Tim on the other hand is a third-generational grape grower and an agronomist with extensive viticultural experience. He was born and bred in Nyah, near Swan Hill in Victoria, and his family have a long and successful viticultural history.
Directly south of the city of Melbourne and the Mornington Peninsula wine region, the cool-climate island of Tasmania has earned an honorable reputation as the country’s finest producer of Sparkling Wine. Naturally the region also excels in top quality still wines from Pinot Noir, Chardonnay and Riesling, all distinguished because of a high natural acidity. Most of the Tasmania vineyards cluster around the eastern side of the island from north to south.
Showing a unique rosy, purplish hue upon full ripeness, this “white” variety is actually born out of a mutation of Pinot noir. The grape boasts two versions of its name, as well as two generally distinct styles. In Italy, Pinot grigio achieves most success in the mountainous regions of Trentino and Alto Adige as well as in the neighboring Friuli—all in Italy’s northeast. France's Alsace and Oregon's Willamette Valley produce some of the world's most well-regarded Pinot gris wine. California produces both styles with success.
In the Glass
Pinot Gris is naturally low in acidity but full ripeness is necessary to achieve and showcase its signature flavors and aromas of stone fruit, citrus, honeysuckle, pear and almond. Alsatian styles are aromatic (think rose and honey), richly textured and sometimes relatively higher in alcohol compared to its Italian counterparts. As Pinot Grigio in Italy, the style is often much lighter, charming and fruit driven.
The viscosity of a typical Alsatian Pinot gris allows it to fit in harmoniously with the region's rich foods like pork, charcuterie and foie gras. Pinot grigio, on the other hand, with its lean, crisp, citrusy freshness, works well as an aperitif wine or with seafood and subtle chicken dishes.

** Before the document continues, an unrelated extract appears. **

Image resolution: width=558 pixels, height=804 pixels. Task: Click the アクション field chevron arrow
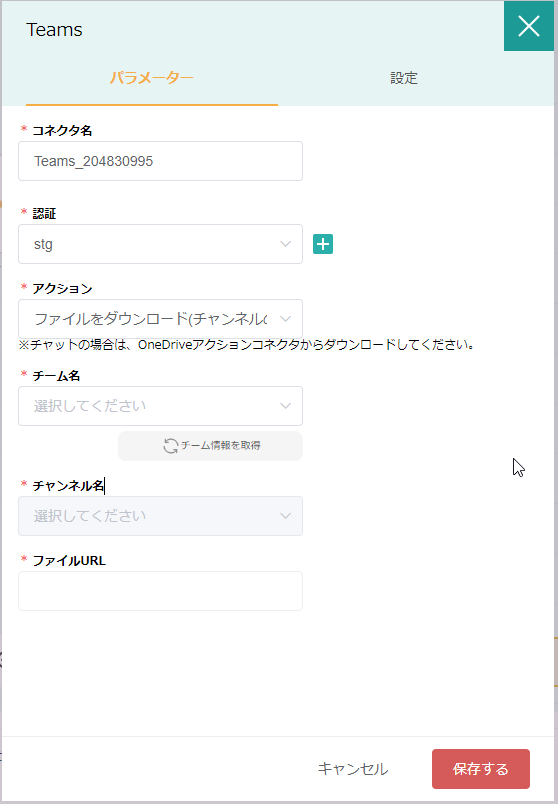pyautogui.click(x=285, y=319)
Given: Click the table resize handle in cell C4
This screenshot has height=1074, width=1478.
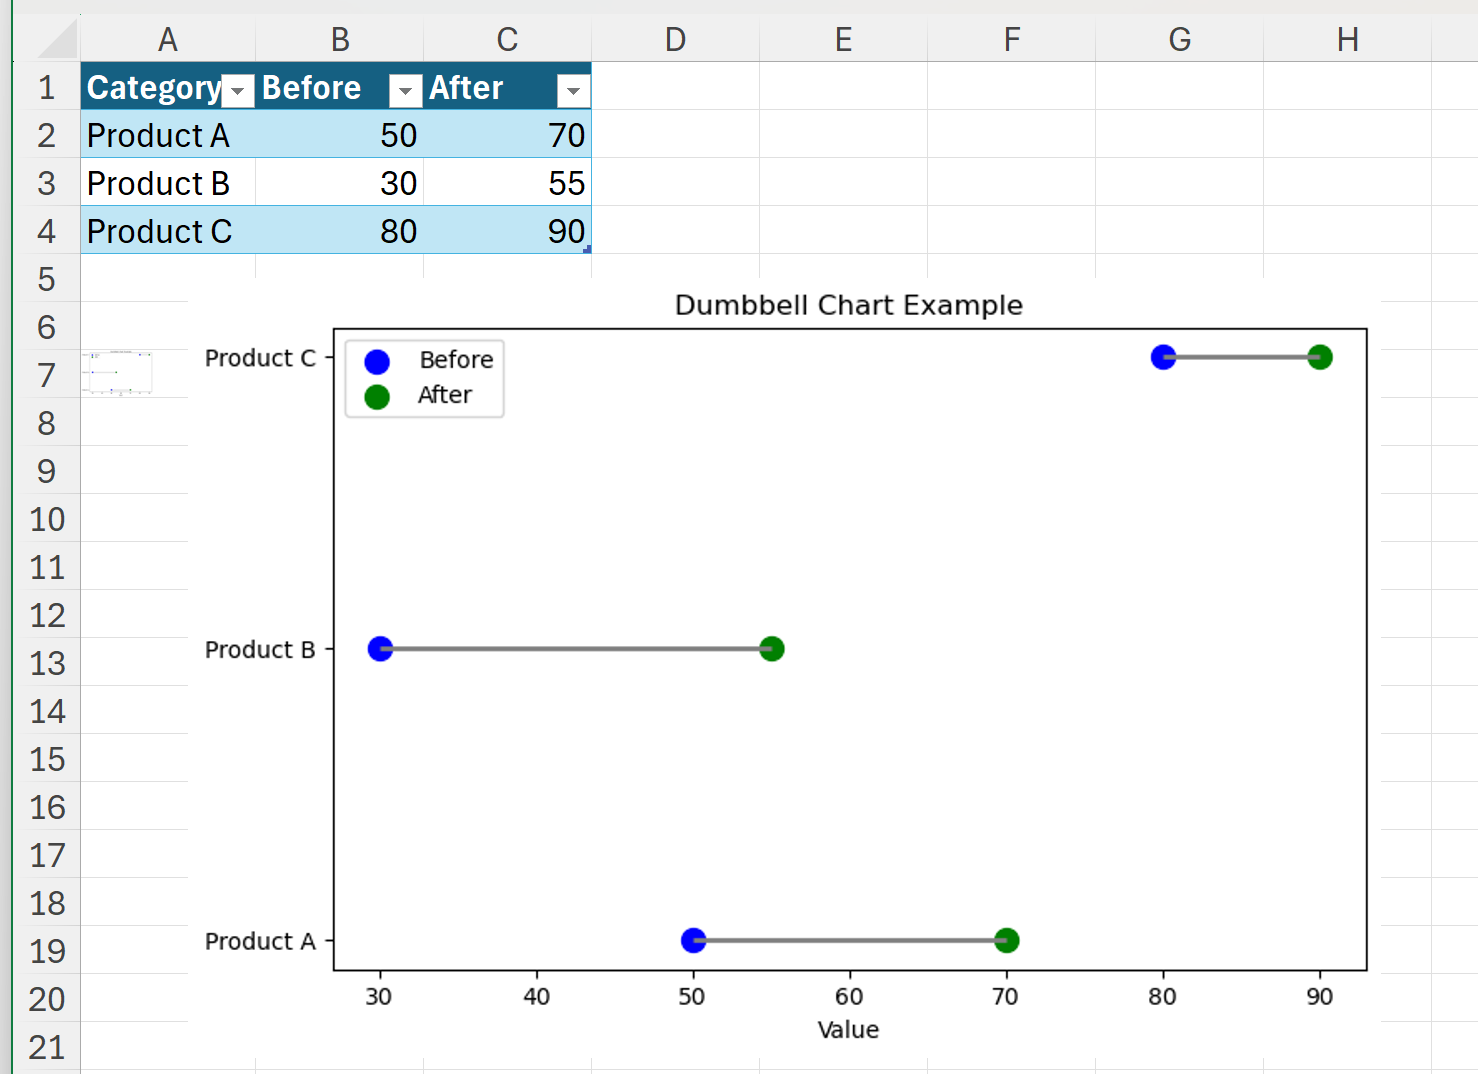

Given the color of its berries and aromatic and characterful potential if cared for as it is allowed to fully ripen, the Pinot grigio variety is actually one that is commonly used to make "orange wines." An orange wine is a white wine made in the red wine method, i.e. with fermentation on its skins. This process leads to a wine with more ephemeral aromas, complexity on the palate and a pleasant, light orange hue.